People Innovation Excellence

TANGGAPAN ATAS USULAN PENGHAPUSAN PAJAK DIVIDEN

Oleh BATARA MULIA HASIBUAN (Maret 2017)

Pada hari Kami, tanggl 6 April 2017, di Republika.Co.Id.,  Direktur Utama PT Bursa Efek Indonesia (BEI) Tito Sulistio, mengusulkan kepada Ditjen Pajak agar pajak dividen dihapus, untuk investor dengan saham maksimal Rp 10 juta. BEI mengusulkan pajak dividennya nol,  supaya orang jadi pengen nabung saham. Ia mencontohkan, di Jepang, warga yang nabung saham dalam jumlah kecil, pajak dividennya nol. Sebab, dengan dihapusnya pajak dividen, diharapkan bisa mendongkrak investor dari segmen rumah tangga. Saat ini, lanjut dia, ada 64 juta rumah tangga di Indonesia. Dengan penghapusan pajak dividen, ia menargetkan tambahan 1 juta investor. Kalau sejuta rumah tangga ikut, bisa Rp 10 triliun sebulan dalam satu tahun, saving bisa pindah ke investasi.[1]

Sesuai dengan berita di atas, penulis berkeinginan untuk membahas atau menanggapi usulan penghapusan pajak dividen untuk investor dengan saham Rp. 10 juta. Sementara itu, kita ketahui pajak-pajak mempunyai tujuan untuk memasukkan uang sebanyak-banyaknya dalam kas negara, dengan maksud untuk membiayai pengeluaran-pengeluaran negara, ini disebut bahwa pajak mempunyai fungsi budgeter[2] Melihat usulan BEI tersebut, penulis akan mengkaji dari 2 (dua) sisi, yaitu dari sisi teori daya pikul dan sisi pajak yang mempunyai fungsi mengatur (regulerend).

Dari sisi teori gaya pikul usulan penghapusan tersebut, tentunya akan bertentang, karena sebagaimana diketahui dalam teori ini  setiap orang wajib membayar pajak sesuai dengan daya pikul masing-masing. Daya pikul menurut Prof. De Langen, adalah kekuatan seseorang untuk memikul suatu beban atas apa yang tersisa, setelah seluruh penghasilannya dikurangi dengan pengeluaran-pengeluaran yang mutlak untuk kehidupan primer diri sendiri beserta keluarga.[3]

Selanjutnya dari  sisi pajak yang mempunyai fungsi regulerend , pajak di sini lain bukan semata-mata untuk memasukkan uang sebanyak-banyaknya ke dalam kas negara, melainkan juga dapat digunakan sebagai alat untuk mencapai tujuan tertentu.[4]

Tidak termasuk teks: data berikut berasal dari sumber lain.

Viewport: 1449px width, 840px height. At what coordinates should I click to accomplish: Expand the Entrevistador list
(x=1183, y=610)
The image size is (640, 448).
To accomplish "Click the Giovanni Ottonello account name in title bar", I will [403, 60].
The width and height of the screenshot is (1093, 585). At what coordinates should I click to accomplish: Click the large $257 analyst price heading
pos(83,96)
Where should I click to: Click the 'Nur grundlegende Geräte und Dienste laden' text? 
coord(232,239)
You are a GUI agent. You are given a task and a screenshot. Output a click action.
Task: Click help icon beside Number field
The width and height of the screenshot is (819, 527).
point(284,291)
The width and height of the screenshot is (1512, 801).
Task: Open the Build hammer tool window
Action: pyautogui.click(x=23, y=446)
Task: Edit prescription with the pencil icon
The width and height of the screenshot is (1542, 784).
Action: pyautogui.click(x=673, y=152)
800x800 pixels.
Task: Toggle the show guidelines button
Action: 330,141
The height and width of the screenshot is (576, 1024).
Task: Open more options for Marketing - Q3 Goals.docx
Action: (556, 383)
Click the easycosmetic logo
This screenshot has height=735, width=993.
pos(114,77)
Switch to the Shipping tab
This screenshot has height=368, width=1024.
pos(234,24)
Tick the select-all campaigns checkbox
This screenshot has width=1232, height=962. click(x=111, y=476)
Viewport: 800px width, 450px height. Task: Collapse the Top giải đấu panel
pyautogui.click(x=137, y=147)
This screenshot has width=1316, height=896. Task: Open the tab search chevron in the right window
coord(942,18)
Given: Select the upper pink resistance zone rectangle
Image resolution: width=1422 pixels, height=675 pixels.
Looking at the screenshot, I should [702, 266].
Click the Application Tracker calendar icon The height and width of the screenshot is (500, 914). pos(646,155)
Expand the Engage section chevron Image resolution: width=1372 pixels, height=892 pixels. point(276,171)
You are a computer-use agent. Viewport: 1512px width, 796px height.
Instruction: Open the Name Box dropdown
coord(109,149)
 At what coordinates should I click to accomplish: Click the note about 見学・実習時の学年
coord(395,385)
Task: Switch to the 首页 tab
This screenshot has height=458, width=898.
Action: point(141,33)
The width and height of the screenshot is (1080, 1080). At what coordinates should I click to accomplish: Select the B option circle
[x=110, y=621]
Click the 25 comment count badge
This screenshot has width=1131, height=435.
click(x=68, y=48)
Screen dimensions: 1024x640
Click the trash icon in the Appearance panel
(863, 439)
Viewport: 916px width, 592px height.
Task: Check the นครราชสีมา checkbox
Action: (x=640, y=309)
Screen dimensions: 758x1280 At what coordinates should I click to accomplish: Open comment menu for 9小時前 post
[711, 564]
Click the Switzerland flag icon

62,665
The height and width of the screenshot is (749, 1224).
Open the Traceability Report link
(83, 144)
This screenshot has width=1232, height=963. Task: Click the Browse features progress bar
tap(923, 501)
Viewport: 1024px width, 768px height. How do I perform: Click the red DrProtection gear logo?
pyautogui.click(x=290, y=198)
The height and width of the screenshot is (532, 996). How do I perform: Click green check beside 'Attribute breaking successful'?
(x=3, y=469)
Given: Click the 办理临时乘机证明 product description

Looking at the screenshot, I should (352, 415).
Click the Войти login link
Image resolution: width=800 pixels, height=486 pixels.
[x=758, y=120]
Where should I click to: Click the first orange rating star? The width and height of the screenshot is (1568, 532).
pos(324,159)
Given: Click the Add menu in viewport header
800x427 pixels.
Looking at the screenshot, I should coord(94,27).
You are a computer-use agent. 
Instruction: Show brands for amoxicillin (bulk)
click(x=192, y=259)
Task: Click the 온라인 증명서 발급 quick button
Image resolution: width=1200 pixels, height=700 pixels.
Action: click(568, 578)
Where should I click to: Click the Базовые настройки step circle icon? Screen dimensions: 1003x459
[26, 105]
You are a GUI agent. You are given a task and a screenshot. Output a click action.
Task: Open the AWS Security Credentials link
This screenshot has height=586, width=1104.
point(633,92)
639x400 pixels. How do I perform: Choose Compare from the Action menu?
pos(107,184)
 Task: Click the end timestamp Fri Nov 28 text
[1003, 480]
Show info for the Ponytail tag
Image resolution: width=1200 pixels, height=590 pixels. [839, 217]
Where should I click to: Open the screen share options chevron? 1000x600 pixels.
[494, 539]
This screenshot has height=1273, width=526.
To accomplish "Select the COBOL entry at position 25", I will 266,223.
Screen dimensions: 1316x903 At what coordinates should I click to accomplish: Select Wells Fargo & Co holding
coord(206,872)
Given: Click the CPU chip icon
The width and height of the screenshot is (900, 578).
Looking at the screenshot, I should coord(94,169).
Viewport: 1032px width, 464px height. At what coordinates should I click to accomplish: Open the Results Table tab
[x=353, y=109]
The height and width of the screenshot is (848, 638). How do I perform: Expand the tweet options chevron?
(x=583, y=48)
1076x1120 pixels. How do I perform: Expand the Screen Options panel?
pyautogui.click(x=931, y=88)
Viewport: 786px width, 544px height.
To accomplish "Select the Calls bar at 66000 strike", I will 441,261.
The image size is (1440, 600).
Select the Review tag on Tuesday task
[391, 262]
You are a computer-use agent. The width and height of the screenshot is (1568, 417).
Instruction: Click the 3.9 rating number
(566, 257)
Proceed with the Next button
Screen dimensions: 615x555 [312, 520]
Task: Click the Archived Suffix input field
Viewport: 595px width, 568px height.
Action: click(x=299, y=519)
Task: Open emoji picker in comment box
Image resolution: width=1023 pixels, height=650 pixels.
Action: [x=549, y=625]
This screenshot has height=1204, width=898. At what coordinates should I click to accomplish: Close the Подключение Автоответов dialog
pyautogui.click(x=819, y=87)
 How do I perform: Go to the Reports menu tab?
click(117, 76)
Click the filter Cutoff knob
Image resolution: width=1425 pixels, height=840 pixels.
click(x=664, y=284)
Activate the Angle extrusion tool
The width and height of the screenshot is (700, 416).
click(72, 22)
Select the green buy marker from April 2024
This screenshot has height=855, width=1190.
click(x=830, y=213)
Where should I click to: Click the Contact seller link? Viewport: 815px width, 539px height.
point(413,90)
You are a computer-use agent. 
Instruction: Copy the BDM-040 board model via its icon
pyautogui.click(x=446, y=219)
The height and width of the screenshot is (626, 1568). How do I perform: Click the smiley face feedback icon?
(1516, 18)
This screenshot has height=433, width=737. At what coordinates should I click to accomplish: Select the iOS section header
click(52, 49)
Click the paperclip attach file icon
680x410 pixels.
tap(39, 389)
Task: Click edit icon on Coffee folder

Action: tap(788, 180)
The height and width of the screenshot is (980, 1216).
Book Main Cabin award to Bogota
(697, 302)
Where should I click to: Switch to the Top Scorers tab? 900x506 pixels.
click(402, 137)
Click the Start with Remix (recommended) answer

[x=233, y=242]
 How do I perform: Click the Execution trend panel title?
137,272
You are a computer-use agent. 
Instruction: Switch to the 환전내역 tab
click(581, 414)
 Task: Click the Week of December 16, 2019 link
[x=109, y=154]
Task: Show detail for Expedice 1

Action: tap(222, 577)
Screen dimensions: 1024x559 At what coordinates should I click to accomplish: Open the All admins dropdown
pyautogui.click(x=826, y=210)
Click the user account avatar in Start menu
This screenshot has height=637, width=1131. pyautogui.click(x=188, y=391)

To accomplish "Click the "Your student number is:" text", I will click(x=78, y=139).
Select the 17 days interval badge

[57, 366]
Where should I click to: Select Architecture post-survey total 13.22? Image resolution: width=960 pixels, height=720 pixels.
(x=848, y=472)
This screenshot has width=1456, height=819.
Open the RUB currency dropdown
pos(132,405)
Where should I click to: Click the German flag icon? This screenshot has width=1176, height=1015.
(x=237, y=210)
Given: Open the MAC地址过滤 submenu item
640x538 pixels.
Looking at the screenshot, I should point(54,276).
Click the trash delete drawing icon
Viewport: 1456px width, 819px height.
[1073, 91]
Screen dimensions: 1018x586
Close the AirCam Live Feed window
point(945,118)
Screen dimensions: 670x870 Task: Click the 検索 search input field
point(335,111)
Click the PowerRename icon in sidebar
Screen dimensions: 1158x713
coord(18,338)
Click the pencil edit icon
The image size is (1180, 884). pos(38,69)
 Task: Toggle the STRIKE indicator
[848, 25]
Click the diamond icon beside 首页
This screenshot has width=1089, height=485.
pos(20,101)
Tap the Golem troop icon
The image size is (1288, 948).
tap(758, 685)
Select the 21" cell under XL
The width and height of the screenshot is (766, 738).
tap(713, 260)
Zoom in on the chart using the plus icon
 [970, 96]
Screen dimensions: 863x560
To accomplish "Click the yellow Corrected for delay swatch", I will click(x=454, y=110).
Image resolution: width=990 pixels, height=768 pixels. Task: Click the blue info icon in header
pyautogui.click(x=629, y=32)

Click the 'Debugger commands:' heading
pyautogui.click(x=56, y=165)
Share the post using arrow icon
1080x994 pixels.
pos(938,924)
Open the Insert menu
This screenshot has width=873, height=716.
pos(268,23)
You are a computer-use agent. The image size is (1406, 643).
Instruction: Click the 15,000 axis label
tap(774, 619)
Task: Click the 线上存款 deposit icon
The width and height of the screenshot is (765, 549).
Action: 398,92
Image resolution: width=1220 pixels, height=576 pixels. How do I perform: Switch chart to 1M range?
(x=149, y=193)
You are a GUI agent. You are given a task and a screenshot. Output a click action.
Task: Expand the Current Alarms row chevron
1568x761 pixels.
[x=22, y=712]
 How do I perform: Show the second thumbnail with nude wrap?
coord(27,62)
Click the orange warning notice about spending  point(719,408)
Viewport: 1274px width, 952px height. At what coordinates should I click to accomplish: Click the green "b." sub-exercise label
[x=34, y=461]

Dengan adanya fungsi regulerend, pemerintah dapat mengatur pertumbuhan ekonomi melalui kebijaksanaan pajak. Melalui fungsi regulerend, pajak bisa digunakan sebagai alat untuk mencapai tujuan yang letaknya di luar bidang keuangan dan lebih ditujukan pada sektor swasta.[5] Contohnya meggiring sejuta rumah tangga untuk ikut berinvestasi dengan nabung saham. Seperti diketahui fungsi regulerend yang lebih ditujukan pada sektor swasta, negara-negara seperti halnya Indonesia, Malaysia, Singapura, dan negara-negara yang berada di kawasan Asia Tenggara lainnya, merupakan negara-negara yang berada dalam tahap perkembangan atau yang pada umumnya disebut dengan negara berkembang. Salah satu hal yang sering menjadi pembahasan dalam negara-negara tersebut adalah perkembangan dalam bidang perekonomian. Dalam hal pengembangan sektor ekonominya negara-negara ini dapat mengandalkan pada berbagai macam cara baik pengembangan ekonomi yang berpusat pada pemerintah maupun pengembangan ekonomi yang berpusat pada sektor swasta.[6]

Rochmat Soemitro mengutip tulisan dari Soemitro Djojohadikoesomo yang ditulis pada 1954 yang berjudul Fiscal Policy, Foreign Exchange Control and Economic Development : “Fiscal Policy sebagai suatu alat pembangunan harus didasarkan atas kombinasi tarip pajak-pajak yang tinggi, baik pajak-pajak langsung maupun pajak-pajak yang tidak langsung, dengan suatu fleksibilitas yang berada dalam sistim pengenaan pajak-pajak berupa pembebasan pajak-pajak dan insentif-insentif atau dorongan-dorongan untuk merangsang private investment sebagaimana diharapkan”[7]. Salah satu cara yang dapat ditempuh dalam rangka pengembangan ekonomi melalui sektor swasta adalah dengan berinvestasi pada pasar modal.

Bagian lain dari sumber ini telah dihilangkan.